In 1975, Chalmers brought together 14 trials of ascorbic acid for the common cold, and combined the results from eight of them:

“These are minor and insignificant differences, but in most studies the severity of symptoms was significantly worse in the patients who received the placebo. … All differences in severity and duration were eliminated by analyzing only the data from those who did not know which drug they were taking. Since there are no data on the long-term toxicity of ascorbic acid when given in doses of 1g or more per day, it is concluded that the minor benefits of questionable validity are not worth the potential risk, no matter how small that might be.” [Chalmers 1975]

Collaboration and the 1980s

The following example from the start of the 1970s introduces the concept of the collaborative overview, in which researchers share their data. This need for researchers to collaborate together to ensure progress and reduce waste [Macleod et al. 2014] had been highlighted in the 1950s by Kety [Kety 1959]. This approach to research synthesis became more common during the following decade. In 1970, in an early example of an individual participant data meta-analysis [Clarke and Godwin 1998], the International Anticoagulant Review Group collected centrally and analysed original records for nearly 2500 patients from nine of ten identified trials to assess the effects of anticoagulant therapies after myocardial infarction. They wrote:

“Although we recognised that the best solution would be a new collaborative controlled trial in a large number of patients, we decided that this was, at that time, quite impracticable. As a potentially useful and simple alternative we agreed on a systematic review of the data on individual patients pooled from all the adequately controlled trials that had been published recently.” [International Anticoagulant Review Group 1970]

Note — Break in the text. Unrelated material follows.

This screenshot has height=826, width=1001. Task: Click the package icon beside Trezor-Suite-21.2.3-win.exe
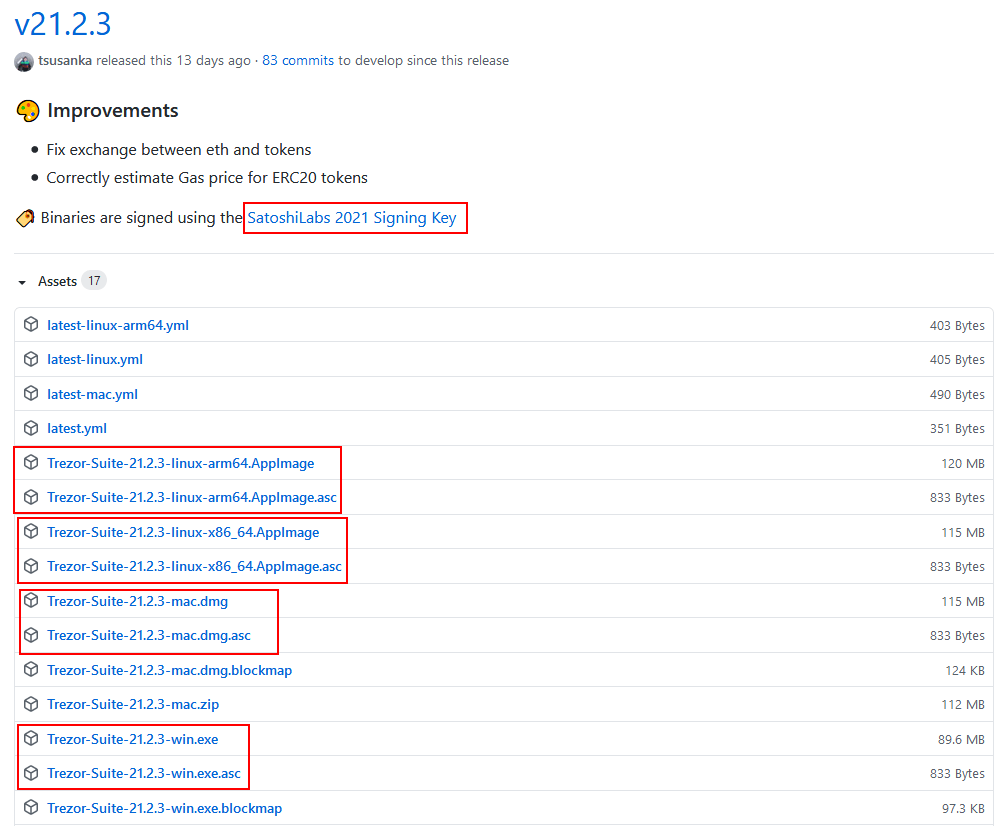31,739
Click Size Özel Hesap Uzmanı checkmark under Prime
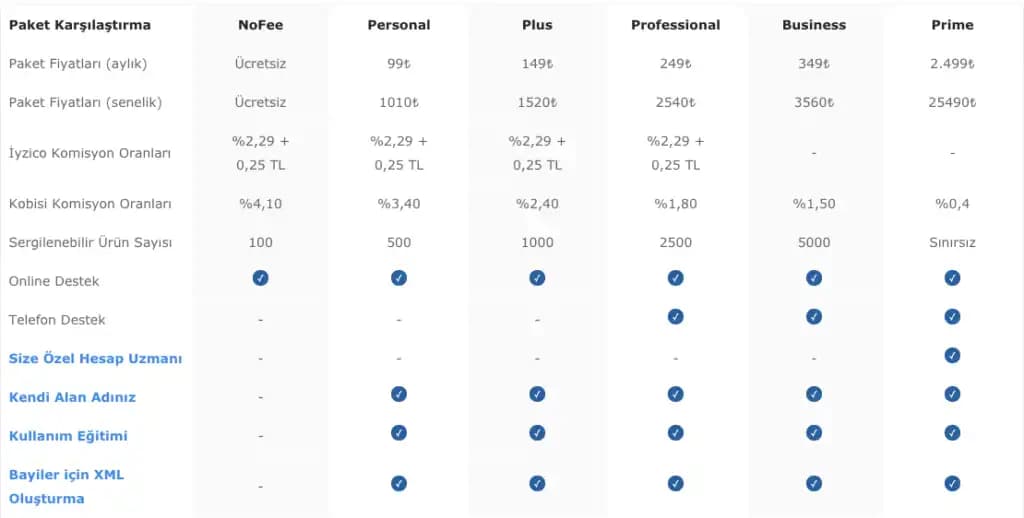Screen dimensions: 1024x518 click(952, 355)
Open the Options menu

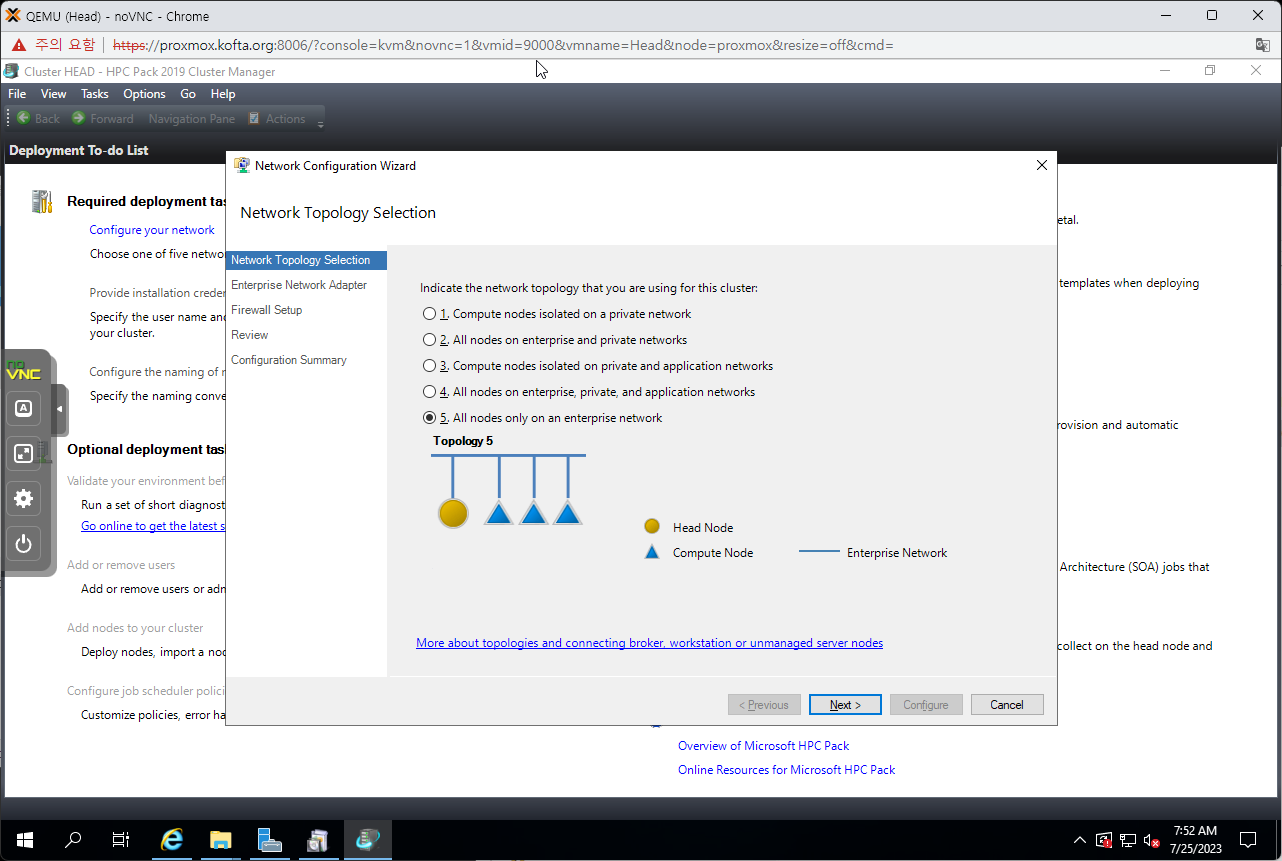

Such collaborative efforts became a feature of some large scale reviews in the 1980s, in particular in other areas of cardiovascular medicine and cancer [Stewart and Clarke 1995; Clarke et al. 1998]. For instance, in October 1984, people responsible for randomised trials of tamoxifen or chemotherapy for the treatment of women with breast cancer met at Heathrow Airport in London to share findings and conduct a meta-analysis of the aggregate results [Anon 1984]. They became the founders of the Early Breast Cancer Trialists’ Collaborative Group (EBCTCG) [EBCTCG 1990; Darby 2005]. In a short report in the Lancet, it was noted that:

“Since the future treatment of many women might be importantly affected by this – or a further – overview of all available trials those meeting agreed to explore the possibility of extending their collaboration to include the central review of individual patient data.” [Anon 1984]

Since then, the EBCTCG has conducted periodic reviews of the accumulating data from randomised trials of many aspects of the treatment of women with operable breast cancer, bringing further follow-up and additional trials into each cycle [EBCTCG 1988; EBCTCG 2012]. The EBCTCG was recently used as an example of the successful sharing of participant-level data from clinical trials [Varnai et al. 2014].

The spirit of collaboration to resolve uncertainties in health care in the 1980s extended beyond the establishment of groups of researchers willing to share individual participant data for collaborative meta-analyses. A notable example is the considerable international collaboration that led to the preparation of a large collections of systematic reviews of controlled trials relevant to perinatal care [Chalmers et al.1989; Sinclair and Bracken 1992], and the use of electronic media to update and correct the reviews when necessary [Chalmers 1988] Looking back two decades later, Daniel Fox wrote:

“The influence … on policy was mainly a result of … powerful blending of the rhetoric of scientific and polemical discourse, especially but not exclusively in ECPC; a growing constituency for systematic reviews as a source of ‘evidence-based’ health care among clinicians, journalists, and consumers in many countries; and recognition by significant policymakers who allocate resources to and within the health sector that systematic reviews could contribute to making health care more effective and to containing the growth of costs.” [Fox 2011]

Cochrane Collaboration

Towards the end of the 1970s, in what might be considered to be a rallying call for evidence synthesis (Chalmers 2006), Archie Cochrane had written:

“It is surely a great criticism of our profession that we have not organised a critical summary, by speciality or subspeciality, adapted periodically, of all relevant randomised controlled trials” [Cochrane 1979].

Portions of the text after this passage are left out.